Macbeth has killed Duncan’s servants after re-entering Duncan’s room. In this speech in Act 2, Scene 3, he explains to Macduff and the others that he couldn’t be both calm and furious at once, and that his emotions overtook him. Macbeth is lying, having killed Duncan himself, so these lines show his ability to think quickly and his growing capacity for evil.
It will have blood, they say. Blood will have blood.
Stones have been known to move, and trees to speak.
Augurs and understood relations have
By maggot pies and choughs and rooks brought forth
The secret’st man of blood.
By the time Macbeth says these lines, in Act 3, Scene 4, Banquo has been murdered at Macbeth’s command. Macbeth has been haunted by Banquo’s ghost at what was supposed to be a celebratory dinner. The full horror of what he has done in order to achieve his ambition is now clear to Macbeth, and he warns his wife that the dead will have their revenge.
Bring me no more reports. Let them fly all.
Til Birnam Wood remove to Dunsinane
I cannot taint with fear. What’s the boy Malcolm?
Was he not born of woman? The spirits that know
All mortal consequences have pronounced me thus:
“Fear not, Macbeth. No man that’s born of woman
Shall e’er have power upon thee.” Then fly, false thanes,
And mingle with the English epicures.
The mind I sway by and the heart I bear
Shall never sag with doubt nor shake with fear.
In Act 5, Scene 3, Macbeth boldly tells his servants that he’s not worried about the approach of Malcom and Macduff to battle him because of the Witches’ prophecies: first, that he can’t lose until Birnam Wood moves, and second, that he can’t be killed except by a man not born of a woman. He brags that his mind and courage will never falter. However, his boast will soon prove hollo Birnam Wood will move, and he will be killed by Macduff, who was born via Caesarian section.
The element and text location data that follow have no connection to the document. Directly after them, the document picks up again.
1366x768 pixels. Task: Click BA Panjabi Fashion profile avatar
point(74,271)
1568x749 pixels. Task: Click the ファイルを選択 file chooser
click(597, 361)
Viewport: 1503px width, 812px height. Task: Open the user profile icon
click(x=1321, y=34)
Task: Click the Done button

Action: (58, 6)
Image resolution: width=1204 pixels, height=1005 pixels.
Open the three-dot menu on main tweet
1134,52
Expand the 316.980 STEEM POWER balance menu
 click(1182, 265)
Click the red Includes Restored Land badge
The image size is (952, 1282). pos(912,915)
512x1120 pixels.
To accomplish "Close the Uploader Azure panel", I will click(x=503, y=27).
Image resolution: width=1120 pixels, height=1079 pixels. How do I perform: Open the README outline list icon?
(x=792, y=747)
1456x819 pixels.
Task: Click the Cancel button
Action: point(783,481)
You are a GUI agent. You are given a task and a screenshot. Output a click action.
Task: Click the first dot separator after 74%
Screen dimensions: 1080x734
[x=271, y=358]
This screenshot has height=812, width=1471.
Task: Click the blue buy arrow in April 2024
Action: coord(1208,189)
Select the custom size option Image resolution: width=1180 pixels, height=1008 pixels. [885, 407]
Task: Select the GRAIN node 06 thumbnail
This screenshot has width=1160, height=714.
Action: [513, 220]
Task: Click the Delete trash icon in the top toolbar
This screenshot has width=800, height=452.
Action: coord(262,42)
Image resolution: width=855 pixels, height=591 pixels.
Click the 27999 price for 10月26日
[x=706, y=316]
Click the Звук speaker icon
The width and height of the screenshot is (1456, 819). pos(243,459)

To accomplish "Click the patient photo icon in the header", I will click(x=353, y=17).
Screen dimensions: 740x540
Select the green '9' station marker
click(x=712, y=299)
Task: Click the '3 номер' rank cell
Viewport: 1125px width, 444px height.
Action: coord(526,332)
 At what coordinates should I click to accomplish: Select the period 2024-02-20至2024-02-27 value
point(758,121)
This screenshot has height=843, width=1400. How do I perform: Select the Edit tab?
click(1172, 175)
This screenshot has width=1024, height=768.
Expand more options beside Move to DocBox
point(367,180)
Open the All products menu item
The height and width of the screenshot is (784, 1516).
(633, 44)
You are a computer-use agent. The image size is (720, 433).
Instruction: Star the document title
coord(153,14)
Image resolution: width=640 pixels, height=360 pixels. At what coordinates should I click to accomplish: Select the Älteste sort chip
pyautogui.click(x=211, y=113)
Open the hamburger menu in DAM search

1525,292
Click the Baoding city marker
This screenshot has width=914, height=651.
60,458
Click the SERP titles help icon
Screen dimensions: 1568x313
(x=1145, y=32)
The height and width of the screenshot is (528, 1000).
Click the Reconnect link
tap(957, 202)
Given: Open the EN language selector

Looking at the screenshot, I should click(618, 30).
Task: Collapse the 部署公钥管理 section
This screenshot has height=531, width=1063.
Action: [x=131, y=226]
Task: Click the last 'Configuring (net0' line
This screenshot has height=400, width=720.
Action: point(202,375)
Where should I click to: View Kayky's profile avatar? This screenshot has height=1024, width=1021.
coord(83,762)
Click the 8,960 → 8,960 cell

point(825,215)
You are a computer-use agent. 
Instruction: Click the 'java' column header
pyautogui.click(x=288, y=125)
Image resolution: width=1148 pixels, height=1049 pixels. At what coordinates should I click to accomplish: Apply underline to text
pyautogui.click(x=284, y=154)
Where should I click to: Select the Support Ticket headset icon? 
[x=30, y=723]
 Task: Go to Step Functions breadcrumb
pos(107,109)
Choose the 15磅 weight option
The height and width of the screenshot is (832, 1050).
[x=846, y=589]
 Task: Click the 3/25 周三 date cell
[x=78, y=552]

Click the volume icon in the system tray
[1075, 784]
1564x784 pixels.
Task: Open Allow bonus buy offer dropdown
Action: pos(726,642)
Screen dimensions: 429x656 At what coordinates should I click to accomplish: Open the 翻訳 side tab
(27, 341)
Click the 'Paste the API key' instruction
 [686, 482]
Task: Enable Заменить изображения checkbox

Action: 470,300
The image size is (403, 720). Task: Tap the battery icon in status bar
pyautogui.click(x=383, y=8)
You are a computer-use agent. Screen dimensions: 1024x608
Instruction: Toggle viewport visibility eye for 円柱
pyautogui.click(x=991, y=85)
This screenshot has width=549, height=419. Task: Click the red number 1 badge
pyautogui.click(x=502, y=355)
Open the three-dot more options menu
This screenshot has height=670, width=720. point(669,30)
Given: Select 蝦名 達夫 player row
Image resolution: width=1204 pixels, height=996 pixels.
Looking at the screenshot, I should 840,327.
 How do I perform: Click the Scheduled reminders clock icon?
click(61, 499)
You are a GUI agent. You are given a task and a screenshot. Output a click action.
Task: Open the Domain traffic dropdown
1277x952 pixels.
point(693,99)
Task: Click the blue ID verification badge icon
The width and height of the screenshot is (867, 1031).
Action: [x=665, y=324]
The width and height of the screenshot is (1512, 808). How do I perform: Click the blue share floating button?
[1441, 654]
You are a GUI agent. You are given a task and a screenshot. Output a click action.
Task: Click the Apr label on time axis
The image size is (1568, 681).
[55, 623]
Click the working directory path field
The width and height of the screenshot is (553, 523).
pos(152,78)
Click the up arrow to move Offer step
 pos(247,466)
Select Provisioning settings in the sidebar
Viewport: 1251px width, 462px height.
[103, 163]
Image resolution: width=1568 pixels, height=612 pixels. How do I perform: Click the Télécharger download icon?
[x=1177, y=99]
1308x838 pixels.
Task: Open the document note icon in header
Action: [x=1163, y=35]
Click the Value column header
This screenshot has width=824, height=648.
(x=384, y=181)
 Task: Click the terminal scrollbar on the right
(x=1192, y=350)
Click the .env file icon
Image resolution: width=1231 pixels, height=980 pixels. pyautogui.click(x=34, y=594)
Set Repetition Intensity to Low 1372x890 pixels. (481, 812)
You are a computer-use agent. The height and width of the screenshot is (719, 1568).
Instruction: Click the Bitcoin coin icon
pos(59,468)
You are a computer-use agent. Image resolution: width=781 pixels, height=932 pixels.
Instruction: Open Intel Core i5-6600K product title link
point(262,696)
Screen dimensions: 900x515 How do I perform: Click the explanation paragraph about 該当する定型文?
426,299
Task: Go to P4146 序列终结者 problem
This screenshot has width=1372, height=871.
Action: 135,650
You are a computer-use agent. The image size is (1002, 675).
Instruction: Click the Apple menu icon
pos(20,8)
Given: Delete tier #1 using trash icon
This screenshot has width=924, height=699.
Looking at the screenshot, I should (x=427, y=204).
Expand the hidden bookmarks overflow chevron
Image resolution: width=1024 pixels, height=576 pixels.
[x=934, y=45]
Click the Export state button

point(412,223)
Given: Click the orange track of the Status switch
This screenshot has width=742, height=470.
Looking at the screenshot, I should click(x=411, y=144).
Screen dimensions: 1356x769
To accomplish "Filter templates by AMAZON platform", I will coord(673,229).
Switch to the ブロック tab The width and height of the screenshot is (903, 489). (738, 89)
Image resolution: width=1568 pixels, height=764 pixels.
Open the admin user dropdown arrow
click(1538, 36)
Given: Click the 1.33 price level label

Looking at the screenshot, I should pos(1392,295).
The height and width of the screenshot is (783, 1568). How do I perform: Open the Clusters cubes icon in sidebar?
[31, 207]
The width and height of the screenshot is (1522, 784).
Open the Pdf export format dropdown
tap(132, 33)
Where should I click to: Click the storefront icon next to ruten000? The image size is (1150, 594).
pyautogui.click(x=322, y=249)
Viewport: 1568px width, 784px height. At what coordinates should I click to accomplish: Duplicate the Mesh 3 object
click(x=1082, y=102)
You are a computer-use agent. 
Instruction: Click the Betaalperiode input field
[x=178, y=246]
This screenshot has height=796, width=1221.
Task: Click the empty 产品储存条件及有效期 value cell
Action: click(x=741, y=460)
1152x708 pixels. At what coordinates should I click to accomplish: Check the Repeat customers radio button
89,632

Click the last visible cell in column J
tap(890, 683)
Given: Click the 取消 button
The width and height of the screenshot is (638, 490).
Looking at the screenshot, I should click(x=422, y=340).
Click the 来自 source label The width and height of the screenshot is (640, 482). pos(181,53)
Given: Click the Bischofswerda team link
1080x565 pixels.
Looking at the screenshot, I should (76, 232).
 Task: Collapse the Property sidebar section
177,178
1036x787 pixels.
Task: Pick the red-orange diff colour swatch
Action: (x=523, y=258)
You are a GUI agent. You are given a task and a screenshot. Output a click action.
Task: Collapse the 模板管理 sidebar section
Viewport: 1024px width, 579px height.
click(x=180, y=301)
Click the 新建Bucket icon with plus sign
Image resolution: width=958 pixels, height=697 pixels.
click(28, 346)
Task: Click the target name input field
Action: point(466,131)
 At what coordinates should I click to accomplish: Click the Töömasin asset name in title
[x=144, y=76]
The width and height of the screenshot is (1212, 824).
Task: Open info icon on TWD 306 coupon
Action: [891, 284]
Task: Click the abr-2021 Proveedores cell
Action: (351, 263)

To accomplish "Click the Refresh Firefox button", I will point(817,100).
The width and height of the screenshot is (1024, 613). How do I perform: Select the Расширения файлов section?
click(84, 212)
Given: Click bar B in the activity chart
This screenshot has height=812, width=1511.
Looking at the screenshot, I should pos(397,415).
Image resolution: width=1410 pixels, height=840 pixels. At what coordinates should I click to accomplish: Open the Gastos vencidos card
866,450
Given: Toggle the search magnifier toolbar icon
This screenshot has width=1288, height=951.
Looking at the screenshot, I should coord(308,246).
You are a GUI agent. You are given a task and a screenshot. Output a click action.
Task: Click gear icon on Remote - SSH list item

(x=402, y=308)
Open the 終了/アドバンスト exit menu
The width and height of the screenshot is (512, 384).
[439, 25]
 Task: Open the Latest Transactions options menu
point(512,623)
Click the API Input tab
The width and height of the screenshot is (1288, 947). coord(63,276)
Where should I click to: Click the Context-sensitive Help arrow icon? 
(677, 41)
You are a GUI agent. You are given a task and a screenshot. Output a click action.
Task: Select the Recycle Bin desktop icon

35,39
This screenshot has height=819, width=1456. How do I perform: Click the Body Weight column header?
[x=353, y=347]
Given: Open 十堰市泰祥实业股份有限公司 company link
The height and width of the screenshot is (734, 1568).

She should have died hereafter.
There would have been time for such a word.
Tomorrow, and tomorrow, and tomorrow
Creeps in this petty pace from day to day
To the last syllable of recorded time.
And all our yesterdays have lighted fools
The way to dusty death. Out, out, brief candle.
Life’s but a walking shadow, a poor player
That struts and frets his hour upon the stage,
And then is heard no more. It is a tale
Told by an idiot, full of sound and fury,
Signifying nothing.
After Macbeth learns of his wife’s death, he utters these words in Act 5, Scene 5. These lines form one of the most famous speeches in the play, revealing Macbeth’s grief as well as his pessimism and despair. He says that life is pointless, meaningless, and that it’s over too quickly. Macbeth’s realization of the great evil he has done, which has brought about his wife’s death, influences this speech as well. He is beginning to realize that the Witches’ second prediction will come true: Banquo’s line will become kings, not his.